[Screenshot grounding data]
* * * * * * * * *
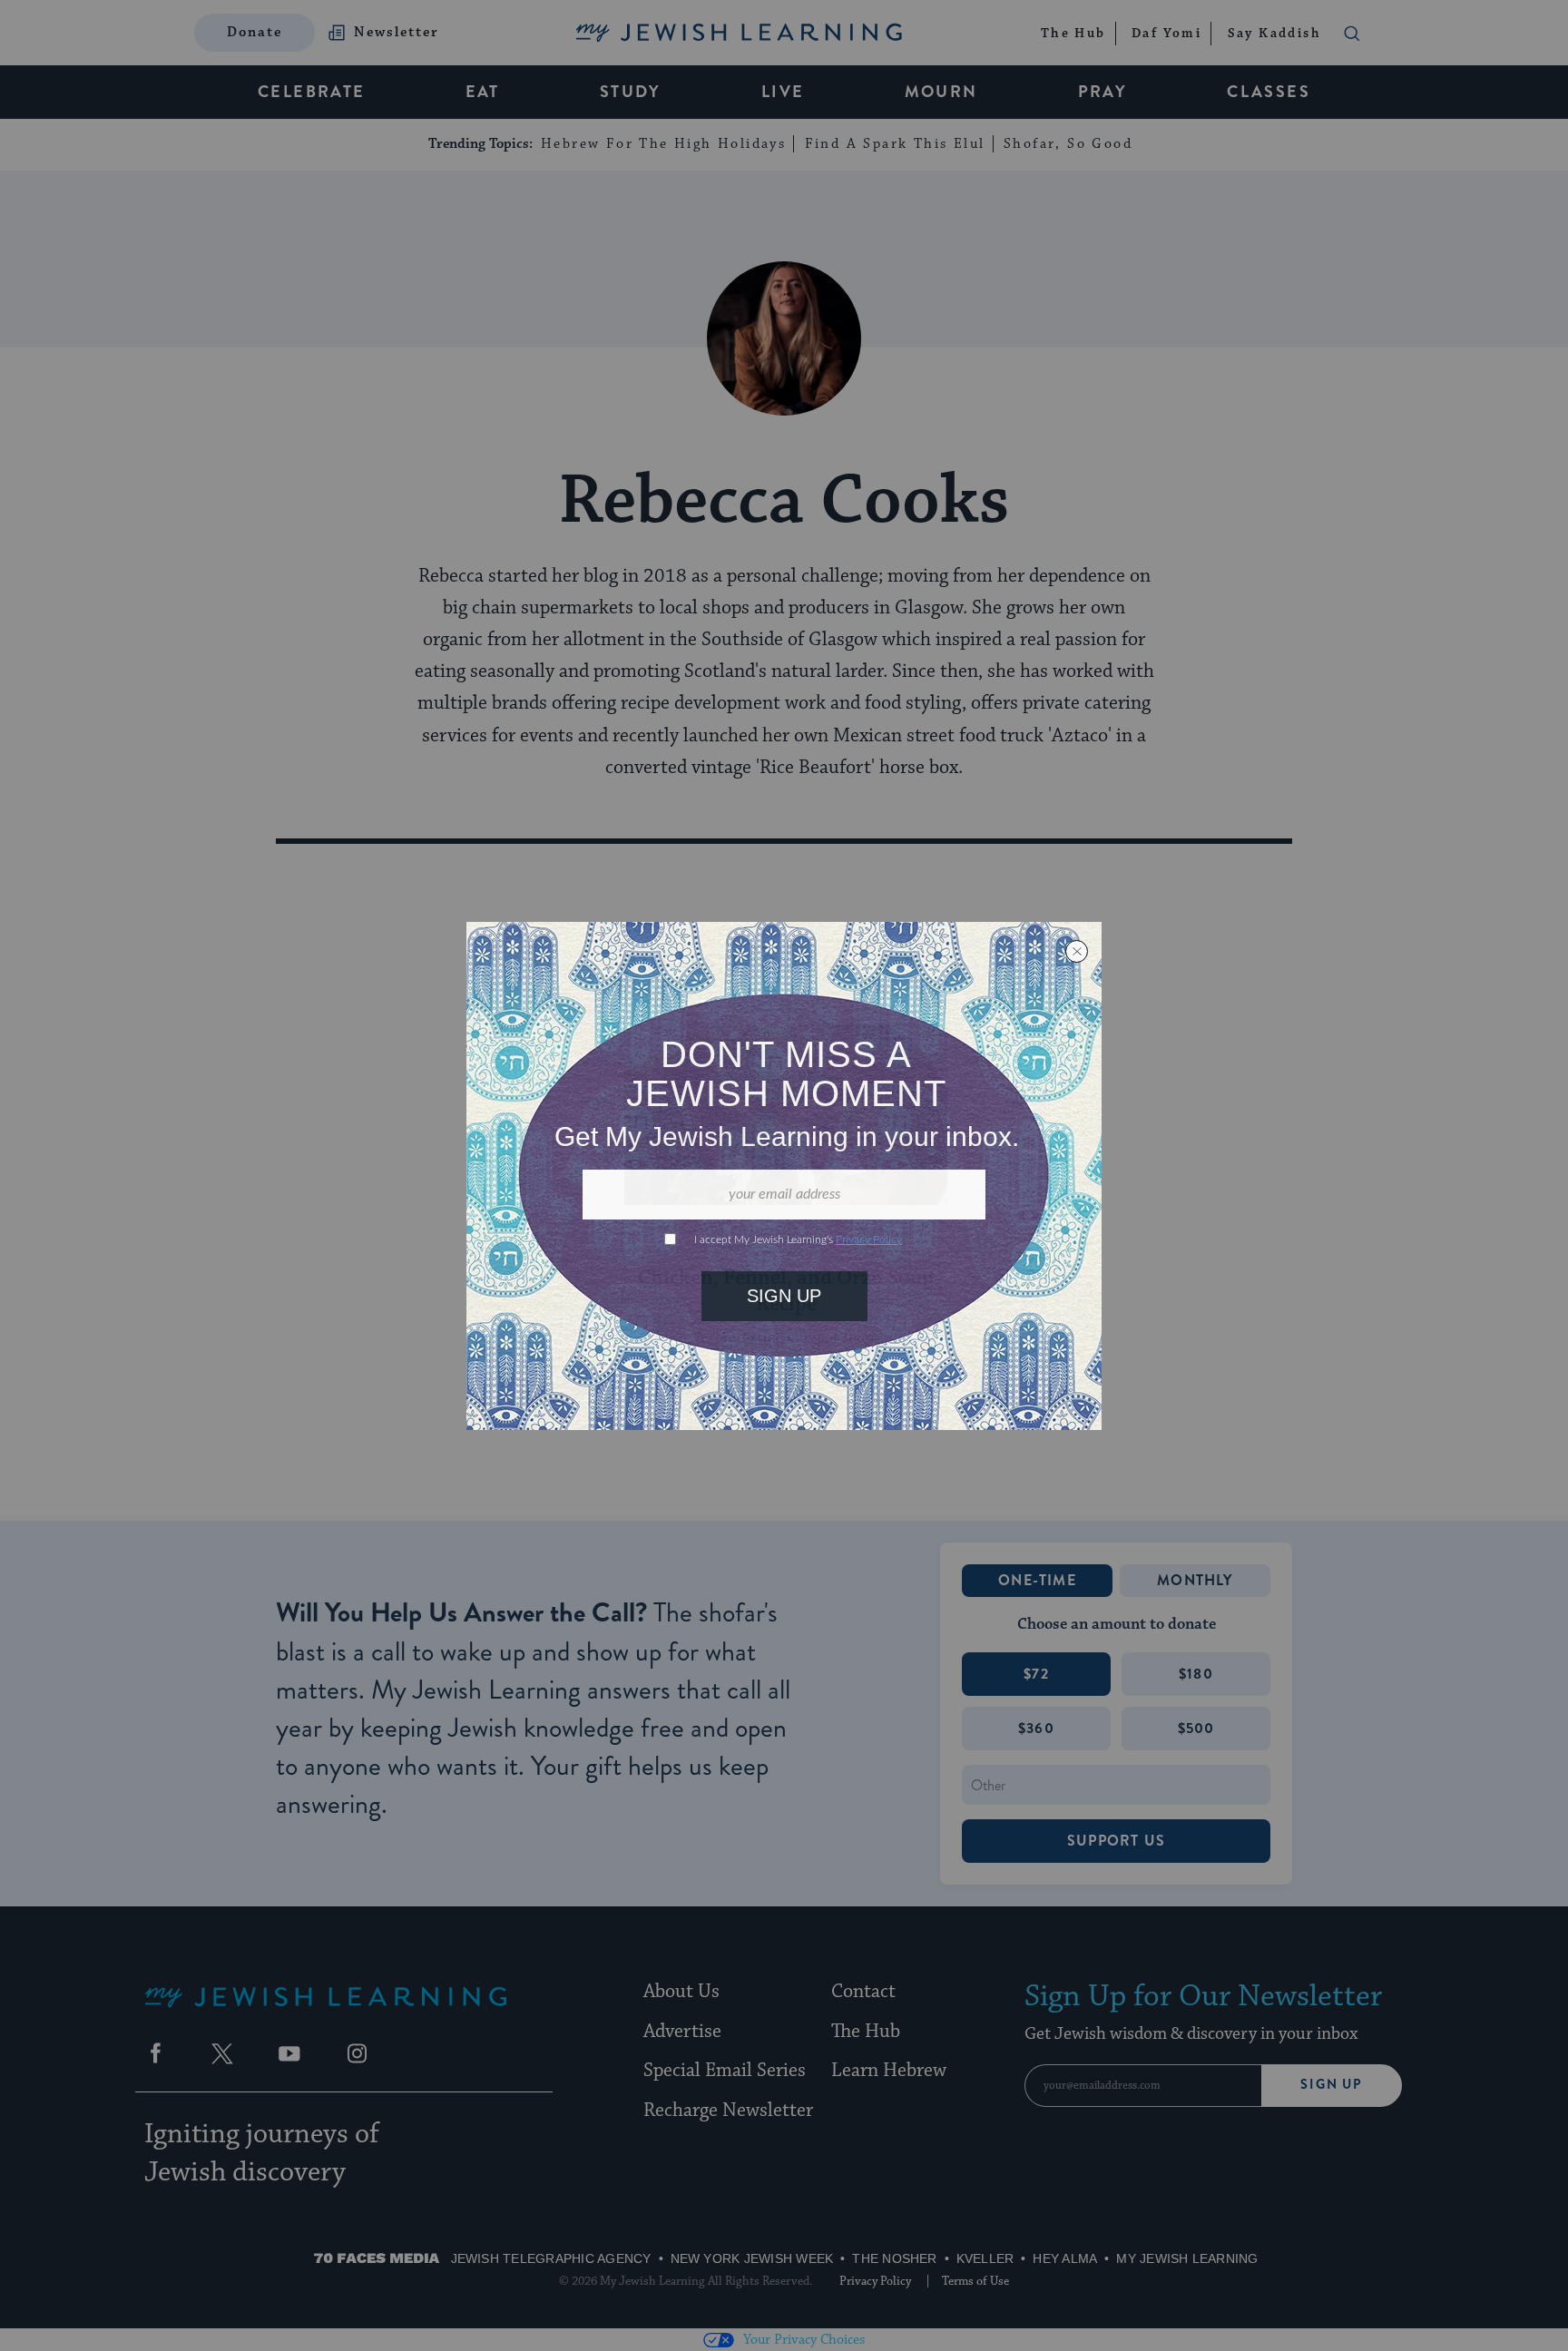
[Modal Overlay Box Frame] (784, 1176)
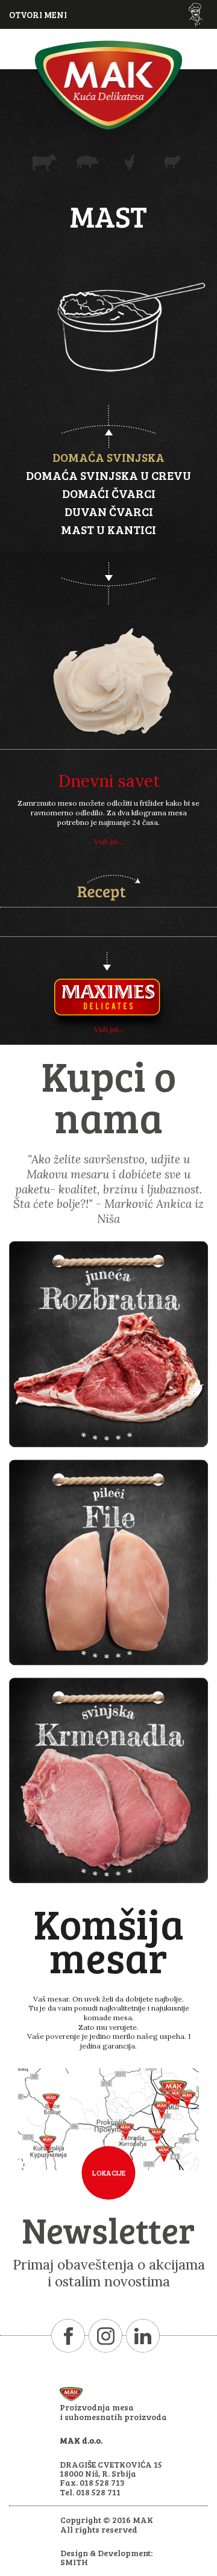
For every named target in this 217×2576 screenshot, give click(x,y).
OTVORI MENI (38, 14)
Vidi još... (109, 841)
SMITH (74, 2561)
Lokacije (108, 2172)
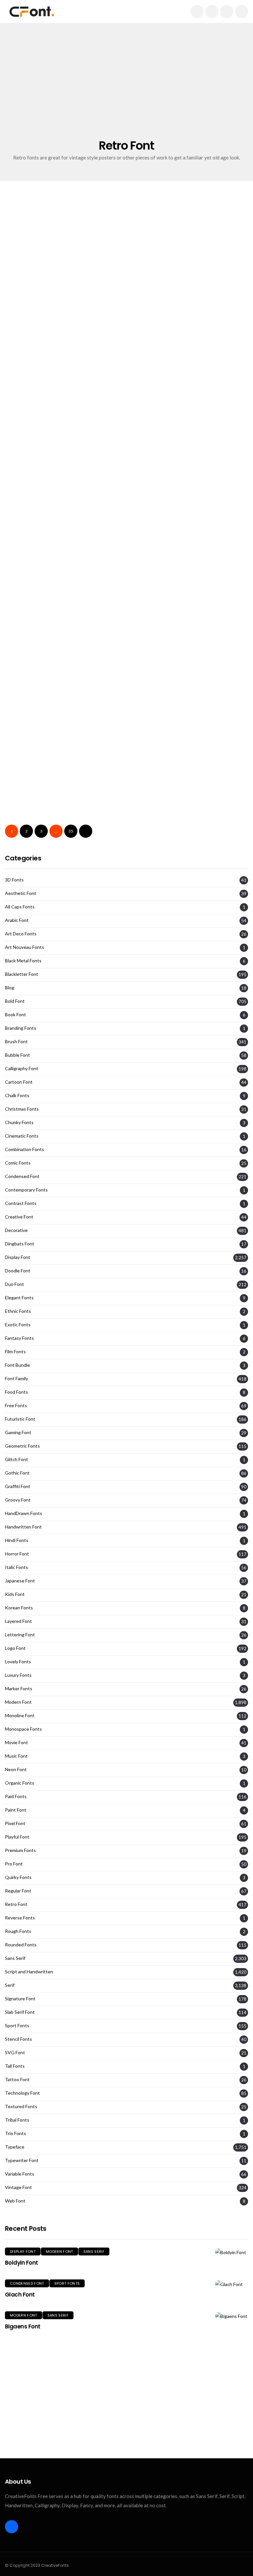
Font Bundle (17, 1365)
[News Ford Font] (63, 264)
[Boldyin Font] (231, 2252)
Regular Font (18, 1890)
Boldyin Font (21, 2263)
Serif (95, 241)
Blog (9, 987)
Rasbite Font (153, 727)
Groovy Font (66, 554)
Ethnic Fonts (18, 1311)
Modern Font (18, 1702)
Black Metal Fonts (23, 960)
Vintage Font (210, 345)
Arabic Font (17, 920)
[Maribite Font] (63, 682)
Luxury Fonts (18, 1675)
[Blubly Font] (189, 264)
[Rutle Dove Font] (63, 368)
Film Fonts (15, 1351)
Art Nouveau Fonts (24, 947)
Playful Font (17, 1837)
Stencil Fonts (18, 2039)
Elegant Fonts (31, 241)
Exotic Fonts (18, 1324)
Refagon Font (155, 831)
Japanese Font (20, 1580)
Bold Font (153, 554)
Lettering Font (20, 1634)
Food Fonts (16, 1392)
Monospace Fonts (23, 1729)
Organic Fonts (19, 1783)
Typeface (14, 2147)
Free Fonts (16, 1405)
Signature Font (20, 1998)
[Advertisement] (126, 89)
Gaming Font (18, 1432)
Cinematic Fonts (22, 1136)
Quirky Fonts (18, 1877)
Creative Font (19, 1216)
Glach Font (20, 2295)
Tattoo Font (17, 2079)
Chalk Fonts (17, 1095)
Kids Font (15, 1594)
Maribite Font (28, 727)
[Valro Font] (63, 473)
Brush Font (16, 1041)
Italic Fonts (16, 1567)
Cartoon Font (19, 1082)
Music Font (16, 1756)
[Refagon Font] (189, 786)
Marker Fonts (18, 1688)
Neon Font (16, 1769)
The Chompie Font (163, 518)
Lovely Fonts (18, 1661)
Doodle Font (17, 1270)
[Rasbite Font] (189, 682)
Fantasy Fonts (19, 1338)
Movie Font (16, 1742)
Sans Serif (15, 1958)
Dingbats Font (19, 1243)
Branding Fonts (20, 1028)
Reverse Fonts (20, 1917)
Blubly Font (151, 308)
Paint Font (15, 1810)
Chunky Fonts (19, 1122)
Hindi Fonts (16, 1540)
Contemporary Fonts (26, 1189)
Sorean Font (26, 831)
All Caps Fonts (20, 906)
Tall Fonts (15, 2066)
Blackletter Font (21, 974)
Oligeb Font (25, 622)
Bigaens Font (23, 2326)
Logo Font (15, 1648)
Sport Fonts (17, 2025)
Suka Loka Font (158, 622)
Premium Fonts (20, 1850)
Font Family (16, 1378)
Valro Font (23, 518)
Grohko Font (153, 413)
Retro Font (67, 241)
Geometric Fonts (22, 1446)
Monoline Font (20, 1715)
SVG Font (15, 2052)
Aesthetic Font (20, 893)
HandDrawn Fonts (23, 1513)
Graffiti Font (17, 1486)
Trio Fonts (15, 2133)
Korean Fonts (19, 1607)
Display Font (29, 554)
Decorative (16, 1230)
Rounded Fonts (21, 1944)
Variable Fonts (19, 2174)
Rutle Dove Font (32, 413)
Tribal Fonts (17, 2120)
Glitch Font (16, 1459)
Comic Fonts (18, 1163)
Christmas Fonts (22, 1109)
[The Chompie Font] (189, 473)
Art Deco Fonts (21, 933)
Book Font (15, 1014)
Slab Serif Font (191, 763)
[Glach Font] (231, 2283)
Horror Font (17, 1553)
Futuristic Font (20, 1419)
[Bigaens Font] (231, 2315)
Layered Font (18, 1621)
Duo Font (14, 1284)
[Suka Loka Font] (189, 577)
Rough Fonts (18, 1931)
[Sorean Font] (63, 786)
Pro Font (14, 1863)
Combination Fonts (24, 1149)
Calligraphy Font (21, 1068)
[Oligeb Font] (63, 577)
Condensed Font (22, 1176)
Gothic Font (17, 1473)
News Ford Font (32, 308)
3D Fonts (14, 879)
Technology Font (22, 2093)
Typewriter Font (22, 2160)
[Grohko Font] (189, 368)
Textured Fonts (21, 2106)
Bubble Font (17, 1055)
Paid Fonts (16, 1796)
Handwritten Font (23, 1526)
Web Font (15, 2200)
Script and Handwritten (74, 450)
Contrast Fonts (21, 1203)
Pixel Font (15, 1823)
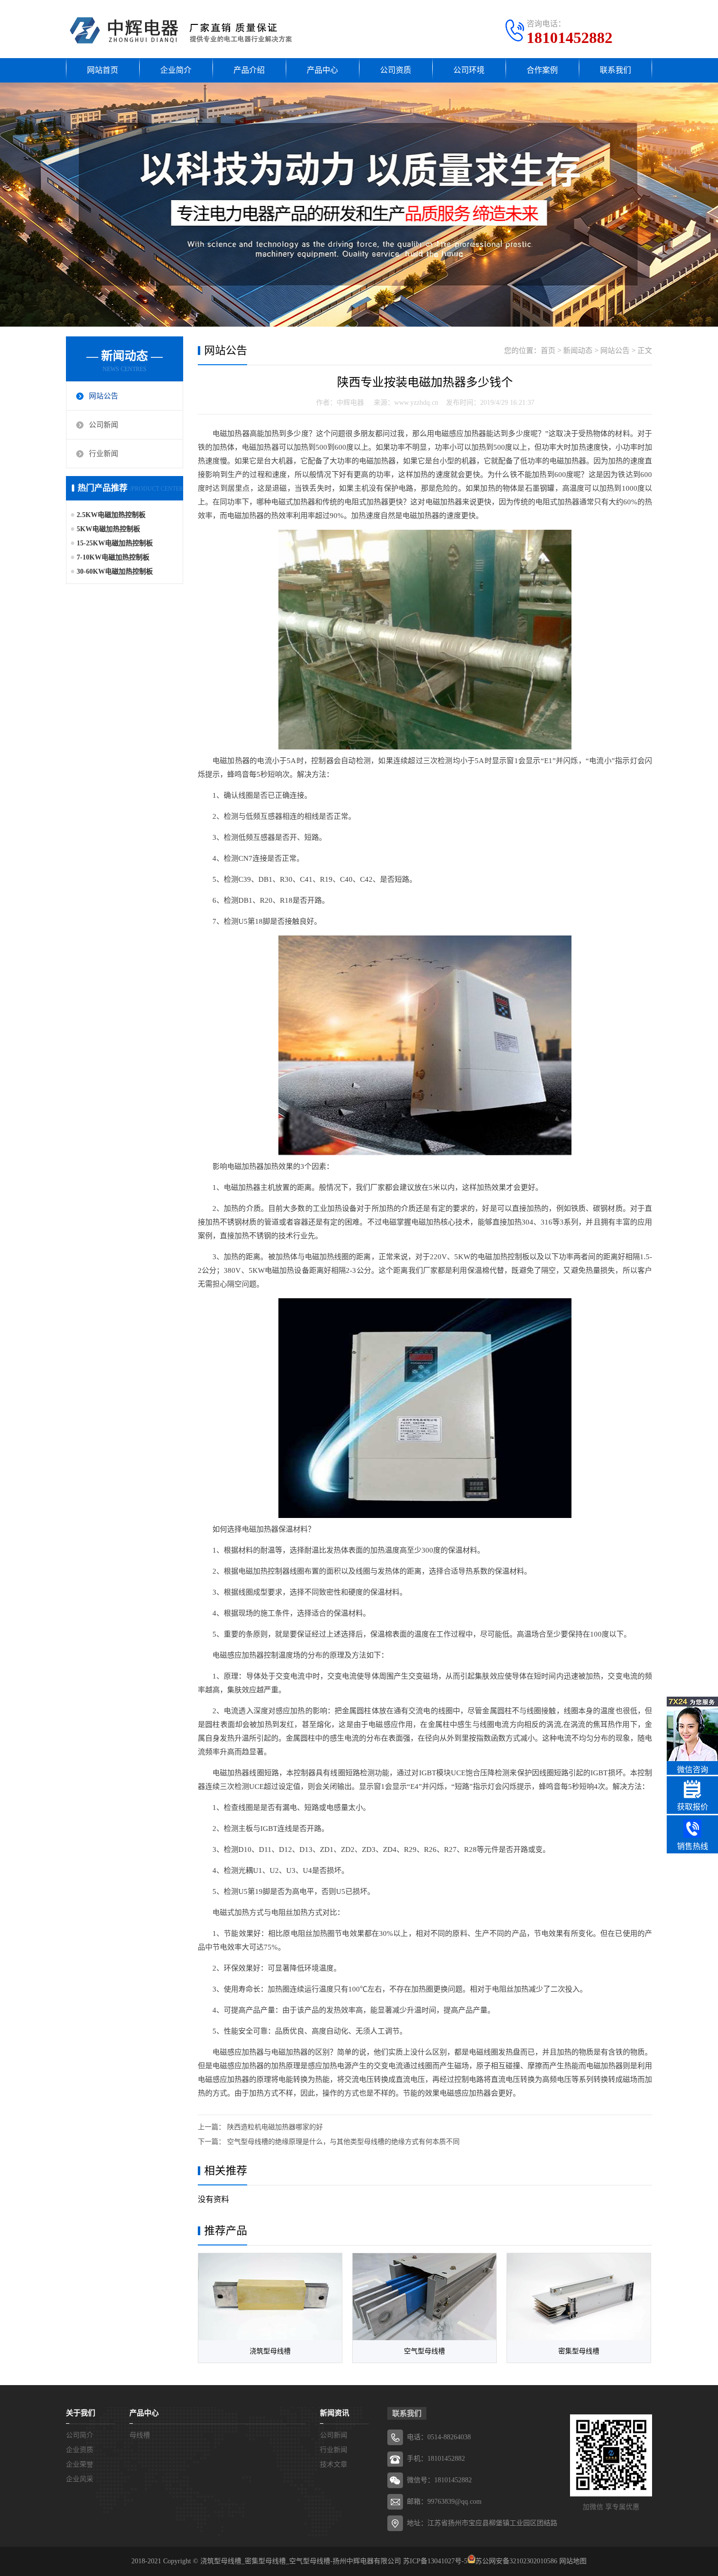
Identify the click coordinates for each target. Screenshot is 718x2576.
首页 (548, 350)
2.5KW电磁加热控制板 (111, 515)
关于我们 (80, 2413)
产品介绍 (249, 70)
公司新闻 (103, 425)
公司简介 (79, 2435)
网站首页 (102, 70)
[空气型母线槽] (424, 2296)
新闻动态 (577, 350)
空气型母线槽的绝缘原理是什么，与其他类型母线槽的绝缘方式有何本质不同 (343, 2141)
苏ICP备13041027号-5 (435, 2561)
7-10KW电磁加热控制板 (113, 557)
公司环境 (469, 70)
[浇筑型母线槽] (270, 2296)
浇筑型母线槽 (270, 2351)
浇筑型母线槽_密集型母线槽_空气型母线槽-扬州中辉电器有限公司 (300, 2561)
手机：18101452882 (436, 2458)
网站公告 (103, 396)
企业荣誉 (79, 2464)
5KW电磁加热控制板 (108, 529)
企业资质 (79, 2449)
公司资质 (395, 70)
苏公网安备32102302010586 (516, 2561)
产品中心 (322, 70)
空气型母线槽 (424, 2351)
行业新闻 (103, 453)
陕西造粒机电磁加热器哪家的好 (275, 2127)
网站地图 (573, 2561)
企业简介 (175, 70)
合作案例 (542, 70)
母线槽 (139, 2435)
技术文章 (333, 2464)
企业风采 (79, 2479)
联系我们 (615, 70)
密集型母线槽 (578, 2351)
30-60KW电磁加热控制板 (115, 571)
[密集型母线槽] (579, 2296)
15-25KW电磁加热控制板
* * * * * * * * *
| BRIEF |
Please print the lines above word for word, starting at the one with "Italic Fonts (16, 1567)" and ending at the one with "新闻动态 (577, 350)", both included, and without any picture.

| RESULT |
Italic Fonts (16, 1567)
Cartoon Font (19, 1082)
Music Font (16, 1756)
[Refagon Font] (189, 786)
Marker Fonts (18, 1688)
Neon Font (16, 1769)
The Chompie Font (163, 518)
Lovely Fonts (18, 1661)
Doodle Font (17, 1270)
[Rasbite Font] (189, 682)
Fantasy Fonts (19, 1338)
Movie Font (16, 1742)
Sans Serif (15, 1958)
Dingbats Font (19, 1243)
Branding Fonts (20, 1028)
Reverse Fonts (20, 1917)
Blubly Font (151, 308)
Paint Font (15, 1810)
Chunky Fonts (19, 1122)
Hindi Fonts (16, 1540)
Contemporary Fonts (26, 1189)
Sorean Font (26, 831)
All Caps Fonts (20, 906)
Tall Fonts (15, 2066)
Blackletter Font (21, 974)
Oligeb Font (25, 622)
Bigaens Font (23, 2326)
Logo Font (15, 1648)
Sport Fonts (17, 2025)
Suka Loka Font (158, 622)
Premium Fonts (20, 1850)
Font Family (16, 1378)
Valro Font (23, 518)
Grohko Font (153, 413)
Retro Font (67, 241)
Geometric Fonts (22, 1446)
Monoline Font (20, 1715)
SVG Font (15, 2052)
Aesthetic Font (20, 893)
HandDrawn Fonts (23, 1513)
Graffiti Font (17, 1486)
Trio Fonts (15, 2133)
Korean Fonts (19, 1607)
Display Font (29, 554)
Decorative (16, 1230)
Rounded Fonts (21, 1944)
Variable Fonts (19, 2174)
Rutle Dove Font (32, 413)
Tribal Fonts (17, 2120)
Glitch Font (16, 1459)
Comic Fonts (18, 1163)
Christmas Fonts (22, 1109)
[The Chompie Font] (189, 473)
Art Deco Fonts (21, 933)
Book Font (15, 1014)
Slab Serif Font (191, 763)
[Glach Font] (231, 2283)
Horror Font (17, 1553)
Futuristic Font (20, 1419)
[Bigaens Font] (231, 2315)
Layered Font (18, 1621)
Duo Font (14, 1284)
[Suka Loka Font] (189, 577)
Rough Fonts (18, 1931)
[Sorean Font] (63, 786)
Pro Font (14, 1863)
Combination Fonts (24, 1149)
Calligraphy Font (21, 1068)
[Oligeb Font] (63, 577)
Condensed Font (22, 1176)
Gothic Font (17, 1473)
News Ford Font (32, 308)
3D Fonts (14, 879)
Technology Font (22, 2093)
Typewriter Font (22, 2160)
[Grohko Font] (189, 368)
Textured Fonts (21, 2106)
Bubble Font (17, 1055)
Paid Fonts (16, 1796)
Handwritten Font (23, 1526)
Web Font (15, 2200)
Script and Handwritten (74, 450)
Contrast Fonts (21, 1203)
Pixel Font (15, 1823)
Identify the click coordinates for each target. Screenshot is 718x2576.
首页 (548, 350)
2.5KW电磁加热控制板 (111, 515)
关于我们 (80, 2413)
产品介绍 (249, 70)
公司新闻 (103, 425)
公司简介 (79, 2435)
网站首页 (102, 70)
[空气型母线槽] (424, 2296)
新闻动态 (577, 350)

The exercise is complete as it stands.